AWS Big Data Blog

Run usage analytics on Amazon QuickSight using AWS CloudTrail

Amazon QuickSight is a cloud-native BI service that allows end users to create and publish dashboards in minutes, without provisioning any servers or requiring complex licensing. You can view these dashboards on the QuickSight product console or embed them into applications and websites. After you deploy a dashboard, it’s important to assess how they and other assets are being adopted, accessed, and used across various departments or customers.

In this post, we use a QuickSight dashboard to present the following insights:

  • Most viewed and accessed dashboards
  • Most updated dashboards and analyses
  • Most popular datasets
  • Active users vs. idle users
  • Idle authors
  • Unused datasets (wasted SPICE capacity)

You can use these insights to reduce costs and create operational efficiencies in a deployment. The following diagram illustrates this architecture.

The following diagram illustrates this architecture.

Solution components

The following table summarizes the AWS services and resources that this solution uses.

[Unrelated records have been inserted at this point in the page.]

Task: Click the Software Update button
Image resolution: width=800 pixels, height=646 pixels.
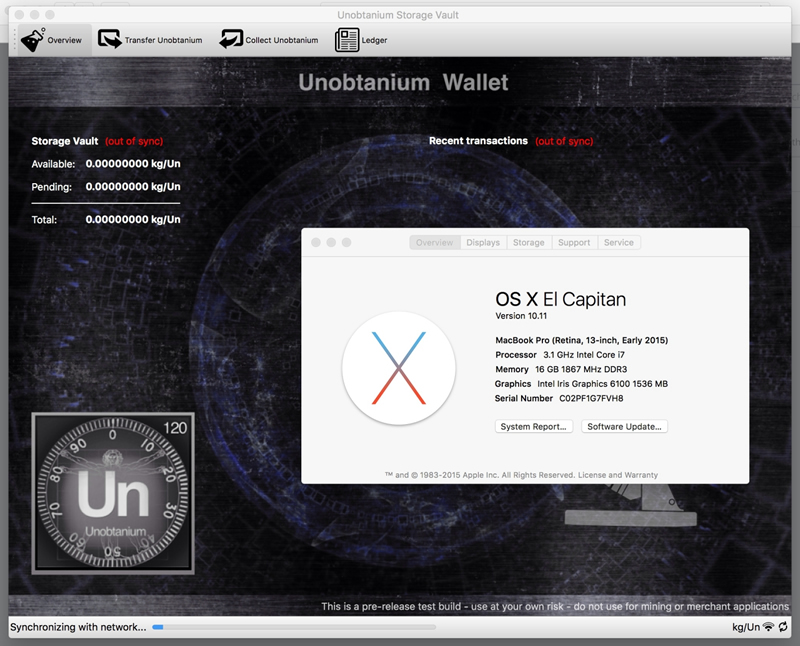Action: (x=624, y=427)
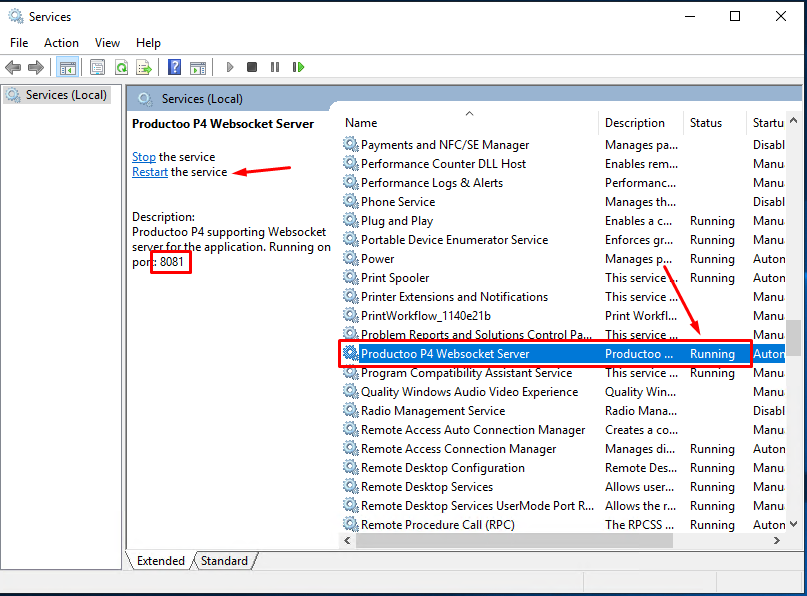Switch to the Standard tab

[x=224, y=561]
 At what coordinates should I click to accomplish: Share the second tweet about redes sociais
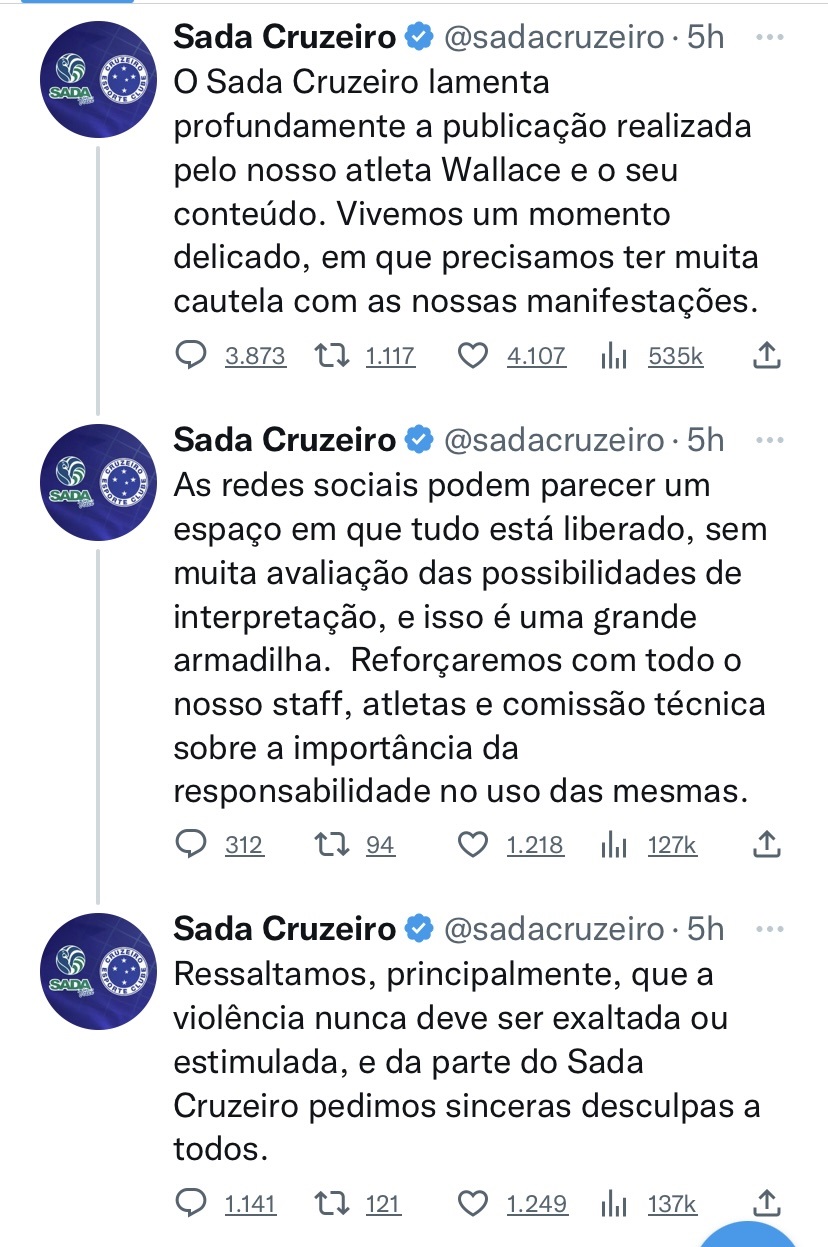click(x=765, y=845)
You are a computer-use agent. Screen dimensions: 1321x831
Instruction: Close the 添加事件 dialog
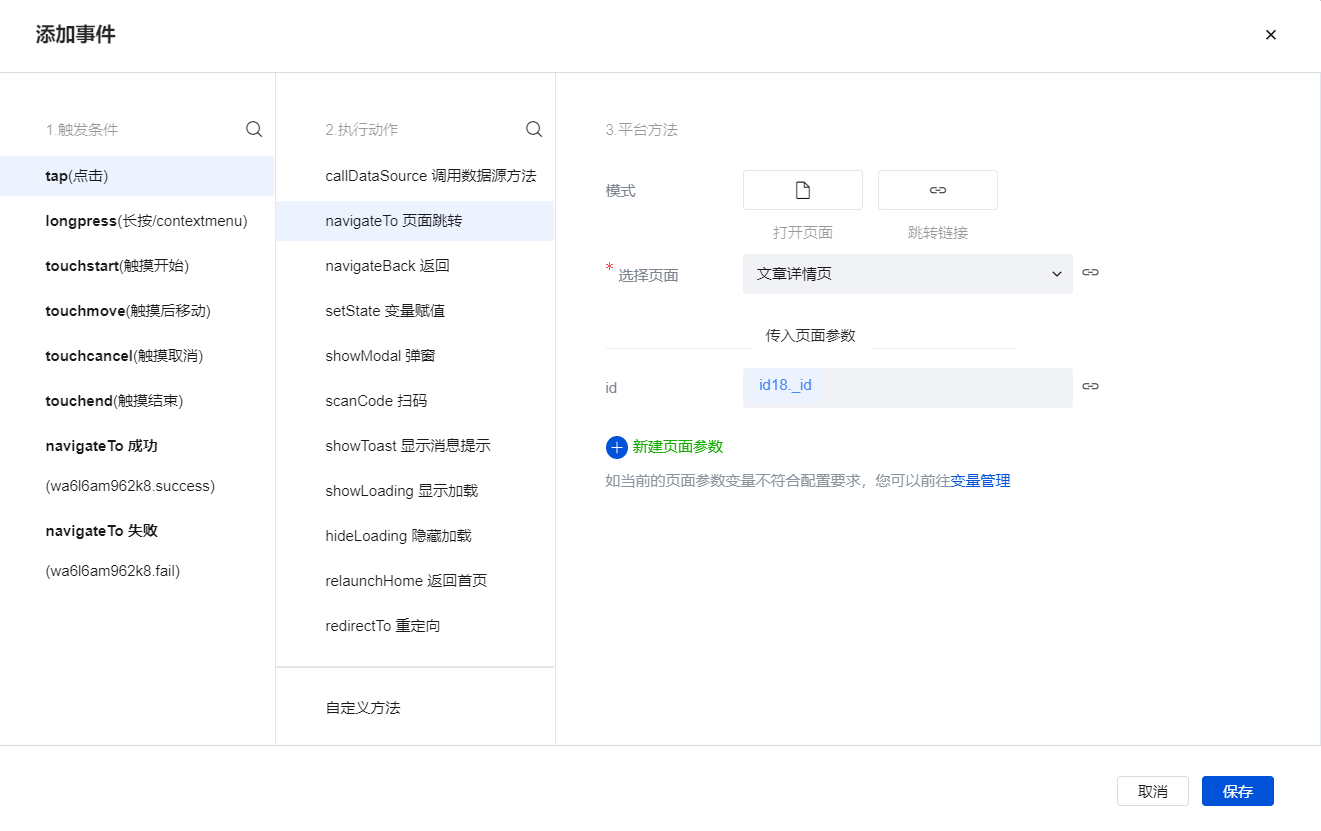1270,34

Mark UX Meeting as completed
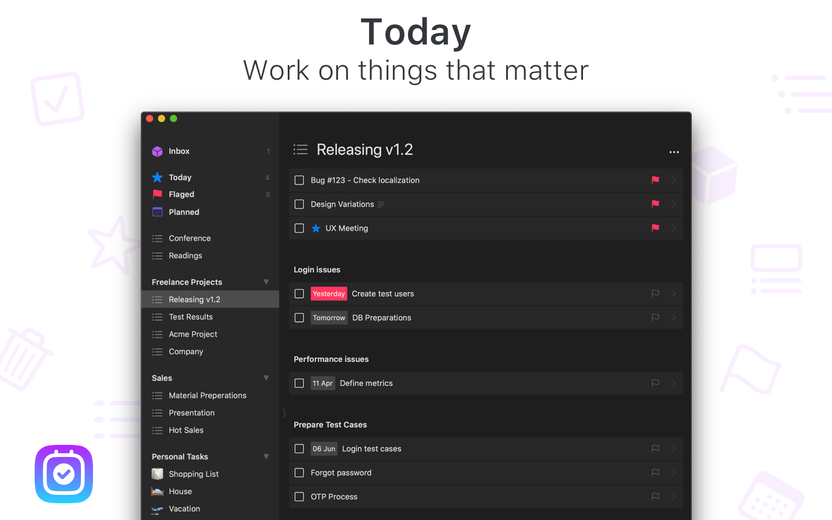299,228
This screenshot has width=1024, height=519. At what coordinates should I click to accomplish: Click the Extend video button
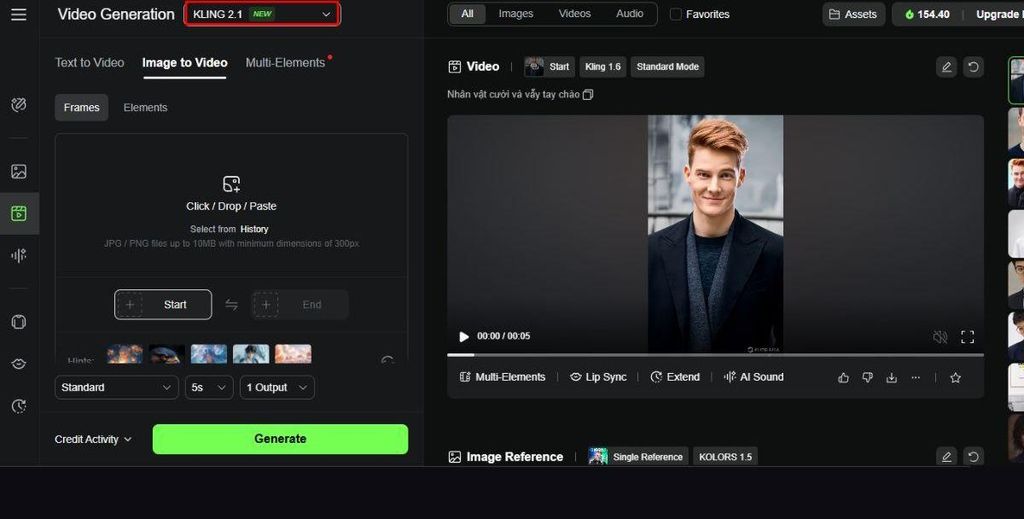(x=675, y=377)
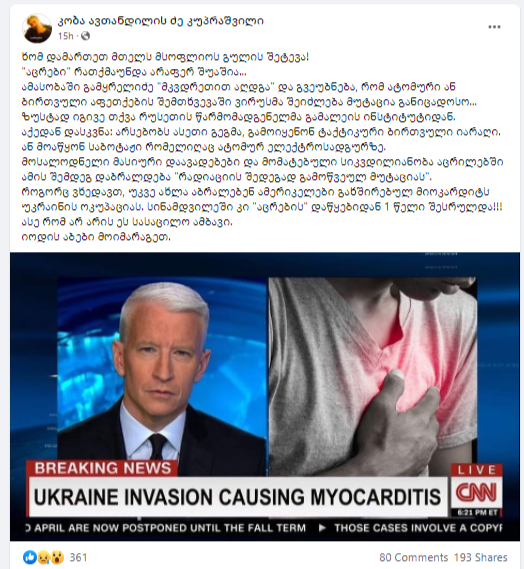
Task: Click the 6:21 PM ET time label
Action: click(x=476, y=512)
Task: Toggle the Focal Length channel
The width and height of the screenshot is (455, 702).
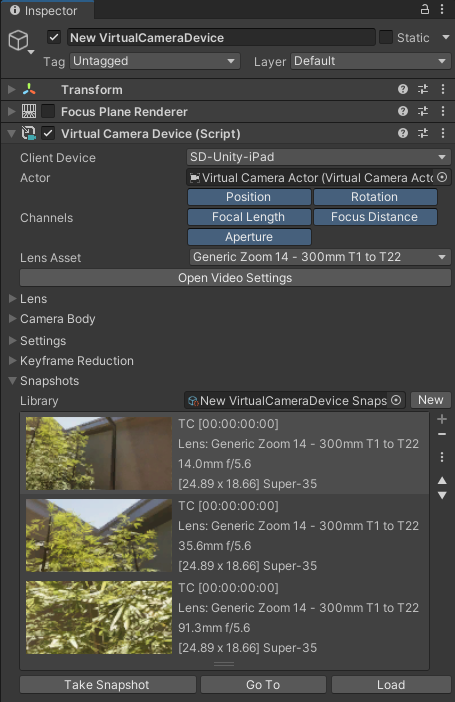Action: coord(249,217)
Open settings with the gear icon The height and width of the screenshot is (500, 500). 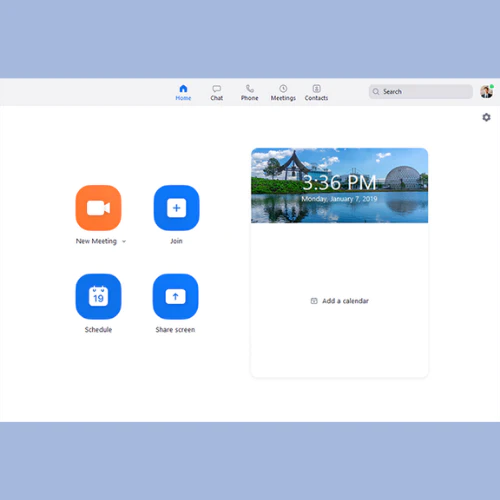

Resource Type Name Purpose
AWS CloudTrail logs CloudTrailMultiAccount Capture all API calls for all AWS services across all AWS Regions for this account. You can use AWS Organizations to consolidate trails across multiple AWS accounts.
AWS Glue crawler

QSCloudTrailLogsCrawler

QSProcessedDataCrawler

Ensures that all CloudTrail data is crawled periodically and that partitions are updated in the AWS Glue Data Catalog.
AWS Glue ETL job QuickSightCloudTrailProcessing Reads catalogued data from the crawler, processes, transforms, and stores it in an S3 output bucket.
AWS Lambda function ExtractQSMetadata_func Extracts event data using the AWS SDK for Python, Boto3. The event data is enriched with QuickSight metadata objects like user, analysis, datasets, and dashboards.
Amazon Simple Storage Service (s3)

CloudTrailLogsBucket

QuickSight-BIonBI-processed

One bucket stores CloudTrail data. The other stores processed data.
Amazon QuickSight Quicksight_BI_On_BO_Analysis Visualizes the processed data.

 Solution walkthrough

AWS CloudTrail is a service that enables governance, compliance, operational auditing, and risk auditing of your AWS account. You can use CloudTrail to log, continuously monitor, and retain account activity related to actions across your AWS infrastructure. You can define a trail to collect API actions across all AWS Regions. Although we have enabled a trail for all Regions in our solution, the dashboard shows the data for single Region only.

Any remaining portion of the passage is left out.